Our small school stood, as modest as it could be, at the foot of Bantay Gusing in Santa, west of Abra. A few kilometers to the north is the famous Quirino Bridge, named after the late President, with the Abra River running below it. On most days, my teacher and I would walk home together since Maestra Moning and I lived in a neighborhood a stone’s throw away from our school. Already then in her 50s, Maestra Moning, who had been the Grade 1 teacher of everyone in our barrio, was apparently resigned to stay an old maid, until a chivalrous neighbor, Tata Itong, decided to marry her; I was then in Grade 3. She would call me nakkong (my son), a term of endearment she used for my other classmates. She treated each one of us as her own children; she never had a child of her own.

Maestra Moning taught me the basic

principles of life and living these

principles from day to day.
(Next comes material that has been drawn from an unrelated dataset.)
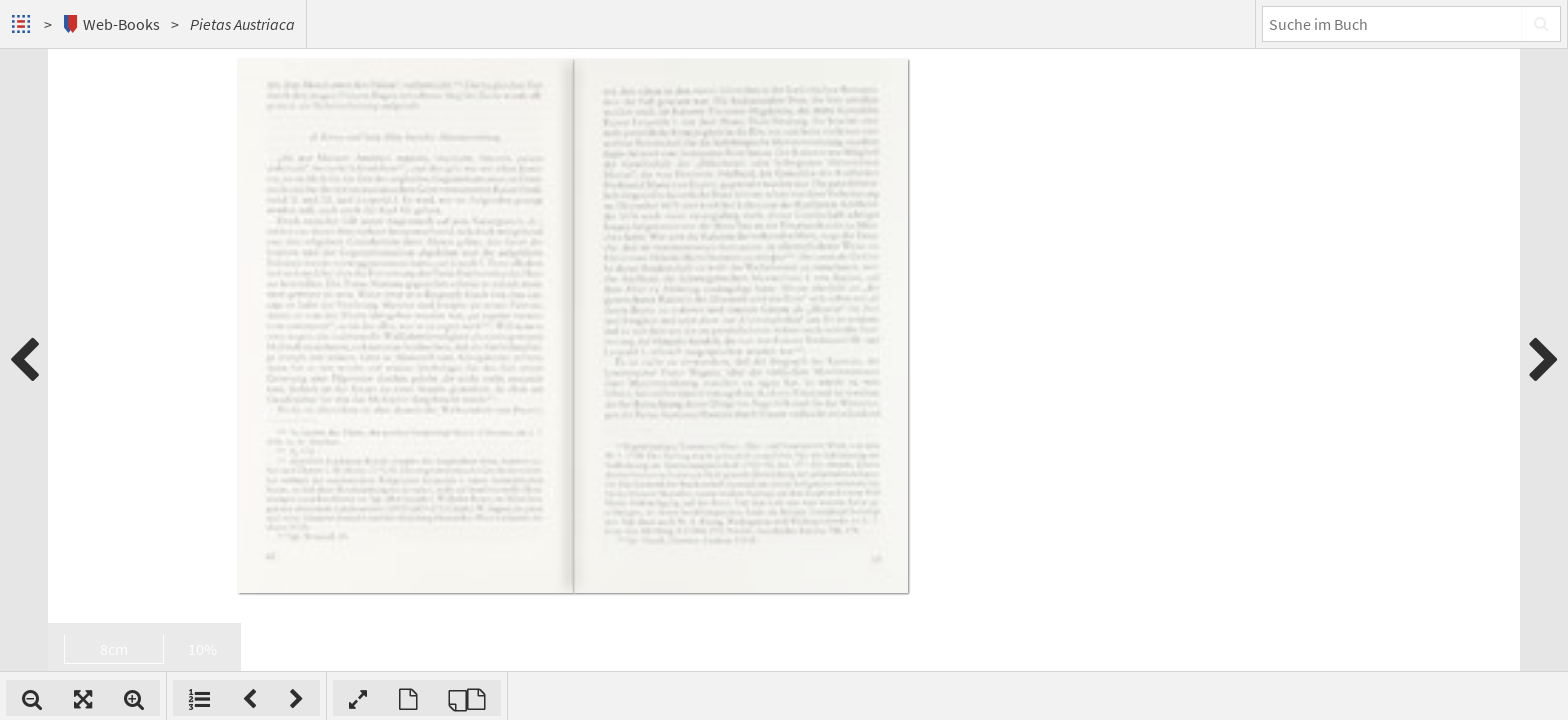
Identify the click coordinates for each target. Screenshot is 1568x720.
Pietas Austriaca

These

principles had to do with being in control of yourself and fulfilling your duties and obligations the best you can.

On weekends, she would ask me to help her with the chores in her house, like scrubbing the floor with a coconut husk until it shone, weeding the garden and watering the plants. Lola Laur, Maestra Moning’s mother, I remember, was very fond of me and she would call me apok a nagaget (my industrious grandson). She would press some coins into my palm after my chores or offer me merienda of boiled camote , corn or kamangeg (a root crop, boiled, best with coconut milk) after the day’s work.